_EXERCISE DESCRIPTION:_ Using the entries that follow, write out the line containing "देश-विदेश (63, 41)", the line containing "[tab] (110, 1021)", and every line between them, exactly and nothing else.

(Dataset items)
Start of Block

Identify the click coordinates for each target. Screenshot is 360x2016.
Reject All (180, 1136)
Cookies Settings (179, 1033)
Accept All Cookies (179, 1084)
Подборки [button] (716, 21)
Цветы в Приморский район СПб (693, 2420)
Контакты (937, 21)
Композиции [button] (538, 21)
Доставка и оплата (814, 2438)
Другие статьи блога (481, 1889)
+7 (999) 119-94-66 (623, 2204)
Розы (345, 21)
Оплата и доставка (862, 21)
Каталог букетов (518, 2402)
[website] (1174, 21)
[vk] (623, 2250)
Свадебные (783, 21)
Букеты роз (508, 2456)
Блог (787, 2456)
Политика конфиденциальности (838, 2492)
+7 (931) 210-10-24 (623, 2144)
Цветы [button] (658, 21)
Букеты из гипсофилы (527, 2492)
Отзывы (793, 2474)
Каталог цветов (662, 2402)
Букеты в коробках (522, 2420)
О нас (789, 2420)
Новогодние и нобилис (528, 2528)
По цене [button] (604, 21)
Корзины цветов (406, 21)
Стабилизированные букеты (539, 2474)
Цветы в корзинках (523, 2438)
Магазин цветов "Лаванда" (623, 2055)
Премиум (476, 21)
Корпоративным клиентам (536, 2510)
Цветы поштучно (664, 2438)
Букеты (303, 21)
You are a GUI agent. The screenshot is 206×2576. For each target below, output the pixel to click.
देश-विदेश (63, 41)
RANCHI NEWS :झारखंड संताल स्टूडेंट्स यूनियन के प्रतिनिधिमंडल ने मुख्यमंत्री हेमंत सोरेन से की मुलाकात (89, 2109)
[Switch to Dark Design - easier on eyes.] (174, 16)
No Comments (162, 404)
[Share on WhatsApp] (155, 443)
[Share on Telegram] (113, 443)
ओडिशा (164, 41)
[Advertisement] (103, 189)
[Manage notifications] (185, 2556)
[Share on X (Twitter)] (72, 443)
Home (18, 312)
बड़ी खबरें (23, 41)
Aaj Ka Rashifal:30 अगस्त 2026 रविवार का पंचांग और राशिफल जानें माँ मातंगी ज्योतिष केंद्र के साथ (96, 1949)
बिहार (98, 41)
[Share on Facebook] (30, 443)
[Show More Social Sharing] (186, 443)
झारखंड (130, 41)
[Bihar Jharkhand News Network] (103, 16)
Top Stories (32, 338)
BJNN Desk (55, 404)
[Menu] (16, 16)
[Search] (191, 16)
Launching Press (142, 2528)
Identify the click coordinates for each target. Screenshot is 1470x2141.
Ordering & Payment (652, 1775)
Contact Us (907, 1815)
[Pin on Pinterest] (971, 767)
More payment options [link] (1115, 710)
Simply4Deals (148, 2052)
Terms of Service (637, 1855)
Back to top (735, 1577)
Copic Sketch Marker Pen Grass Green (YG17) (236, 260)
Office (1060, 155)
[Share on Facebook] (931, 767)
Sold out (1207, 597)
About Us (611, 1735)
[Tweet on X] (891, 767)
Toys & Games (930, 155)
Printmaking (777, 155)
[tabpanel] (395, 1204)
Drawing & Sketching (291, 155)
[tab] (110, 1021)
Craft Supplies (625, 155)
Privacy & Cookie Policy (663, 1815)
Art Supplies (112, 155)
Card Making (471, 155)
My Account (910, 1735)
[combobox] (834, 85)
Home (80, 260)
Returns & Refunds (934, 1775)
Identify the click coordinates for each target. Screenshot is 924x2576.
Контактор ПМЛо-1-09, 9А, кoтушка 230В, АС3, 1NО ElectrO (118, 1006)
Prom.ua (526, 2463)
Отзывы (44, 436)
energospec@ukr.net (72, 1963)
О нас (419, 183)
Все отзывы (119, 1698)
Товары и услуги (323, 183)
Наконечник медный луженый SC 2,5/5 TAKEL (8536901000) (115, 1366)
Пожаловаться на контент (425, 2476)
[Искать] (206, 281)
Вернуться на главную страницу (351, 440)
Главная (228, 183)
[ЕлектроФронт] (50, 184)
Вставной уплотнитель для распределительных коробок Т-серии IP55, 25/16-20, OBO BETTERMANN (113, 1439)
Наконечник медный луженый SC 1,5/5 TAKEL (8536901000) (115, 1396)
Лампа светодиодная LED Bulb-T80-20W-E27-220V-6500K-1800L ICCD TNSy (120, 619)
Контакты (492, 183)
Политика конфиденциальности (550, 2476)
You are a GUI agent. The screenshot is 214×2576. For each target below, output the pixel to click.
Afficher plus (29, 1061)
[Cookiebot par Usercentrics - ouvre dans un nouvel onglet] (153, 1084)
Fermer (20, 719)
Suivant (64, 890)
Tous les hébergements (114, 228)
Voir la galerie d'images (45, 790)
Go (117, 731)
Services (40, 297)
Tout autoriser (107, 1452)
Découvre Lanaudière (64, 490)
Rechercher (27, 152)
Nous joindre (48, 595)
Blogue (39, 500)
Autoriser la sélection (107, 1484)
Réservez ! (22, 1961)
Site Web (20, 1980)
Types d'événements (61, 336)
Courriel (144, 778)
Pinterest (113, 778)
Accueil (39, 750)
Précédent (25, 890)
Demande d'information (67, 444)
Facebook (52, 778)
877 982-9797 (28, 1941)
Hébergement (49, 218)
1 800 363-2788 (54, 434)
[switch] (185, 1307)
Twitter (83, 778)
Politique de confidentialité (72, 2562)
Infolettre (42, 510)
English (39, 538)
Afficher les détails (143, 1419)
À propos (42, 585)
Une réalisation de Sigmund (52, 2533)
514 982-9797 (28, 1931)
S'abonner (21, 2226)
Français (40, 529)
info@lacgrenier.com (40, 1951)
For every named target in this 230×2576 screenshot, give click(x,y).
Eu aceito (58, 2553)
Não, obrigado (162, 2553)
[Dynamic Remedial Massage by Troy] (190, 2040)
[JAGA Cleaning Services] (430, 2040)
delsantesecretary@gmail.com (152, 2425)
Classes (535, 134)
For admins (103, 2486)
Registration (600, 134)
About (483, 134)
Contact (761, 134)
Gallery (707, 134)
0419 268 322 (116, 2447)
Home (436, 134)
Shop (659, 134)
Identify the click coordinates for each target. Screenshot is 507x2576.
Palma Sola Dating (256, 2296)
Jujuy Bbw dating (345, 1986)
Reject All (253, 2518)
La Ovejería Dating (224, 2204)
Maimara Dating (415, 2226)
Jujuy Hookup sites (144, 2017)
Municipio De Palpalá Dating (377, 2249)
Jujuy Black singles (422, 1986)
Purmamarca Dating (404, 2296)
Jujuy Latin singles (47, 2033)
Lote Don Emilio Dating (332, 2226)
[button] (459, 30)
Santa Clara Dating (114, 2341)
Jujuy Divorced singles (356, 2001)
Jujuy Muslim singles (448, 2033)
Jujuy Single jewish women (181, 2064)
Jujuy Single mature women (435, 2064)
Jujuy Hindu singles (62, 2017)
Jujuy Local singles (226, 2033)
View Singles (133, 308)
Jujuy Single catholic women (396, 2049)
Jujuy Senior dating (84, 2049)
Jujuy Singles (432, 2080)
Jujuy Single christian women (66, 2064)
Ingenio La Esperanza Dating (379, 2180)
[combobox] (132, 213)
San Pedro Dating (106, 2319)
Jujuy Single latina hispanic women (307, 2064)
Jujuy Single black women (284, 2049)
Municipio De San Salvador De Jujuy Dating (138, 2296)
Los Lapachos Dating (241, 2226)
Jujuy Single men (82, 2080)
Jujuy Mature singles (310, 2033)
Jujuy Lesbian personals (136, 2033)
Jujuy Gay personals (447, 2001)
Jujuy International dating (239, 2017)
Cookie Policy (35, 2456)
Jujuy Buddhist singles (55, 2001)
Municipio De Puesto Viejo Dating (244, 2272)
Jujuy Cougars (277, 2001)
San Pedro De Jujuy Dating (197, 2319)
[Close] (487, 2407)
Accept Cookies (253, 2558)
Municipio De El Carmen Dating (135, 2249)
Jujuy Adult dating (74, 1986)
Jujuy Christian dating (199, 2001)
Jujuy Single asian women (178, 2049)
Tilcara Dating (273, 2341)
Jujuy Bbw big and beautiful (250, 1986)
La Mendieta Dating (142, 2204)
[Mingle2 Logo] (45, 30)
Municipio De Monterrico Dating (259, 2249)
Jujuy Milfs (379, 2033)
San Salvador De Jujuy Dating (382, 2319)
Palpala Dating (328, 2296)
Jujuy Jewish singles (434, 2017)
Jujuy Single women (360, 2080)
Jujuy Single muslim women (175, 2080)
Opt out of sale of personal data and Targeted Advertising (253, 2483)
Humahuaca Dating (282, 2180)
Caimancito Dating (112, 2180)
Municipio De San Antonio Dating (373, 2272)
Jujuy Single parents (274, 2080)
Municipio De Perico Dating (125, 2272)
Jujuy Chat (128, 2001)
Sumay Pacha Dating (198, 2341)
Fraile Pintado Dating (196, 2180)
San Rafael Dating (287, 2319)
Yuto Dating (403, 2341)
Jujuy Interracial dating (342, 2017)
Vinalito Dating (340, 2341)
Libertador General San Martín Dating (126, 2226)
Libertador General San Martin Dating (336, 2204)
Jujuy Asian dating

End of Block

_YOUR SOLUTION:_
देश-विदेश (63, 41)
RANCHI NEWS :झारखंड संताल स्टूडेंट्स यूनियन के प्रतिनिधिमंडल ने मुख्यमंत्री हेमंत सोरेन से की मुलाकात (89, 2109)
[Switch to Dark Design - easier on eyes.] (174, 16)
No Comments (162, 404)
[Share on WhatsApp] (155, 443)
[Share on Telegram] (113, 443)
ओडिशा (164, 41)
[Advertisement] (103, 189)
[Manage notifications] (185, 2556)
[Share on X (Twitter)] (72, 443)
Home (18, 312)
बड़ी खबरें (23, 41)
Aaj Ka Rashifal:30 अगस्त 2026 रविवार का पंचांग और राशिफल जानें माँ मातंगी ज्योतिष केंद्र के साथ (96, 1949)
बिहार (98, 41)
[Share on Facebook] (30, 443)
[Show More Social Sharing] (186, 443)
झारखंड (130, 41)
[Bihar Jharkhand News Network] (103, 16)
Top Stories (32, 338)
BJNN Desk (55, 404)
[Menu] (16, 16)
[Search] (191, 16)
Launching Press (142, 2528)
Identify the click coordinates for each target. Screenshot is 1470x2141.
Ordering & Payment (652, 1775)
Contact Us (907, 1815)
[Pin on Pinterest] (971, 767)
More payment options [link] (1115, 710)
Simply4Deals (148, 2052)
Terms of Service (637, 1855)
Back to top (735, 1577)
Copic Sketch Marker Pen Grass Green (YG17) (236, 260)
Office (1060, 155)
[Share on Facebook] (931, 767)
Sold out (1207, 597)
About Us (611, 1735)
[Tweet on X] (891, 767)
Toys & Games (930, 155)
Printmaking (777, 155)
[tabpanel] (395, 1204)
Drawing & Sketching (291, 155)
[tab] (110, 1021)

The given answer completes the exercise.